Upside max profit is unbounded; downside max profit is bounded at the put strike minus the combined debit (reached at zero). Max loss equals the combined debit times 100 (reached anywhere between the two OTM strikes). Two breakevens at call-strike plus debit and put-strike minus debit. For the SGOV strangle priced from the end-of-day chain at a 30-day expiry (ATM IV 355.10%), the computed maximum profit is unbounded per contract and the computed maximum loss is unbounded per contract. Live intraday quotes will differ as the chain moves through the trading session.
What is the breakeven for a SGOV strangle?
The breakeven for the SGOV strangle priced on this page is no defined breakeven on the modeled curve at expiration, derived from end-of-day chain premiums.

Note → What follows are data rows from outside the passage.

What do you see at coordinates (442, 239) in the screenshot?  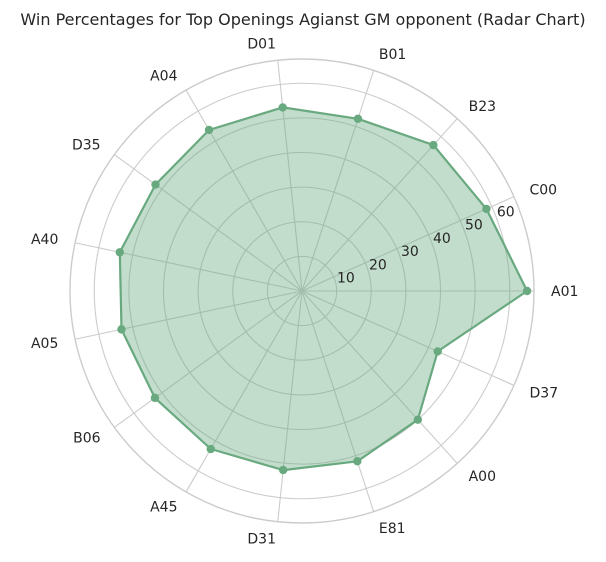 I see `radial-tick-label-40: 40` at bounding box center [442, 239].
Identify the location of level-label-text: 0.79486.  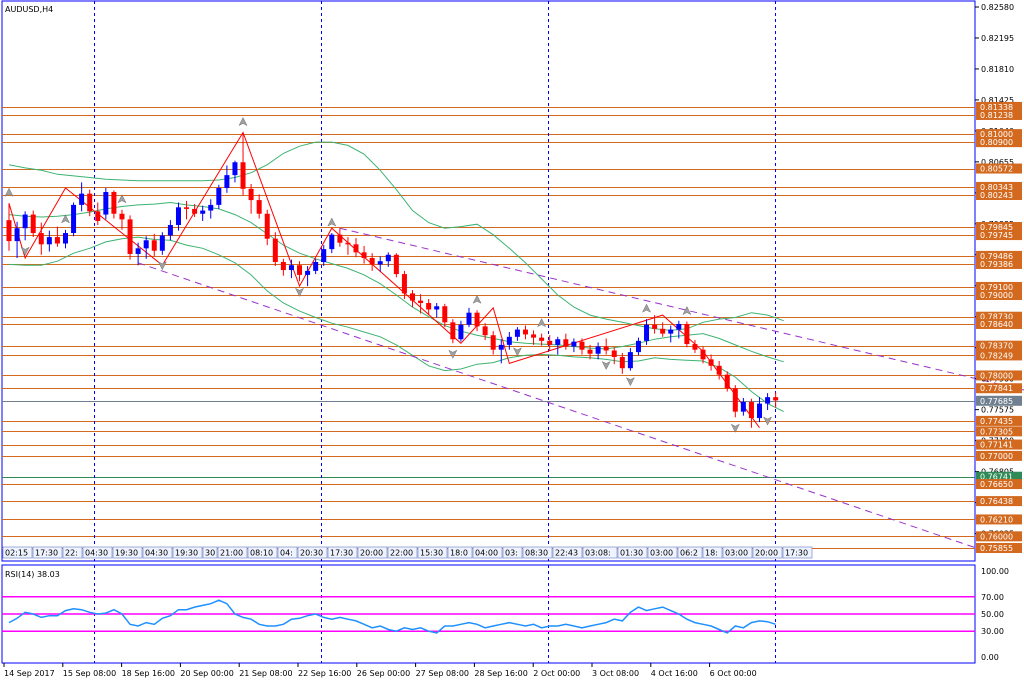
(996, 256).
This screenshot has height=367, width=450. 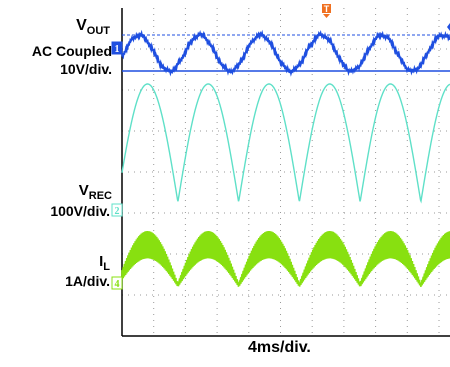 What do you see at coordinates (98, 32) in the screenshot?
I see `vout-label-sub: OUT` at bounding box center [98, 32].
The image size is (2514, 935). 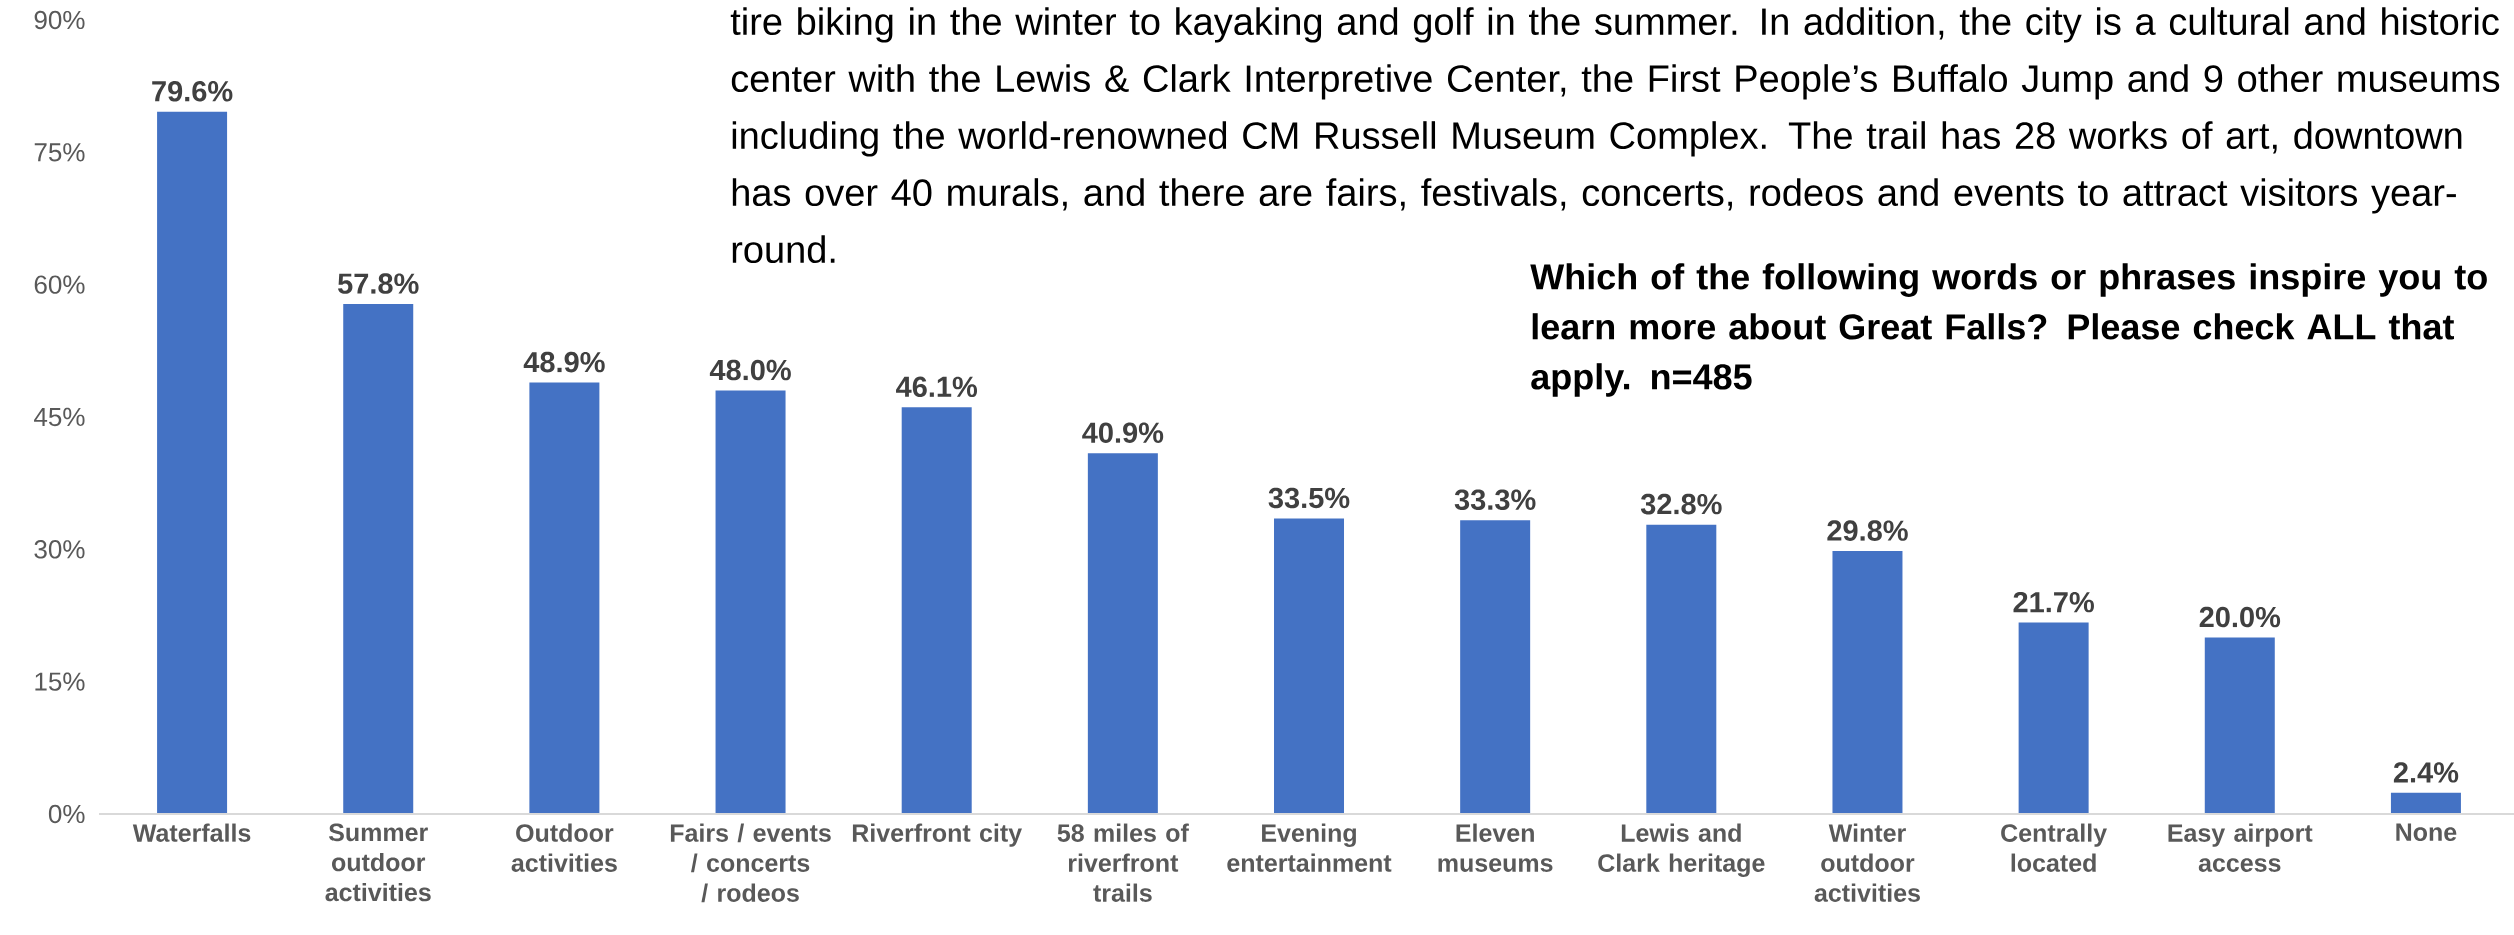 I want to click on data-label: 2.4%, so click(x=2426, y=772).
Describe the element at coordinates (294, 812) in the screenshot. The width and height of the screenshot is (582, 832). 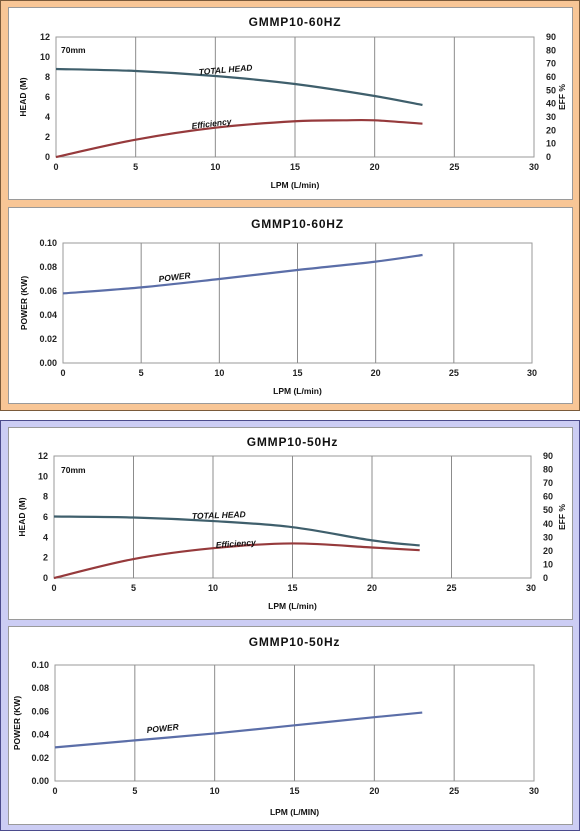
I see `x-axis-label: LPM (L/MIN)` at that location.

Breakeven is the underlying price at which the strategy's P&L crosses zero ignoring transaction costs and assignment risk. The current SGOV market-implied 1-standard-deviation expected move is approximately 101.80%; if the move sits well outside the breakeven distance, the structure's risk-reward becomes correspondingly tighter.
When should you consider a strangle on SGOV?
Strangles on SGOV are the cheaper cousin of the straddle - traders use them when they want a large directional move but are willing to give up the inner-strike sensitivity in exchange for a lower up-front debit on the SGOV chain.
How does current SGOV implied volatility affect this strangle?
SGOV ATM IV is at 355.10% with IV rank near 90.15%, which is elevated relative to its 1-year range. Premium-selling structures (covered call, cash-secured put, iron condor) generally look more attractive when IV rank is high; premium-buying structures (long call, long put, debit spreads) are more expensive in that regime.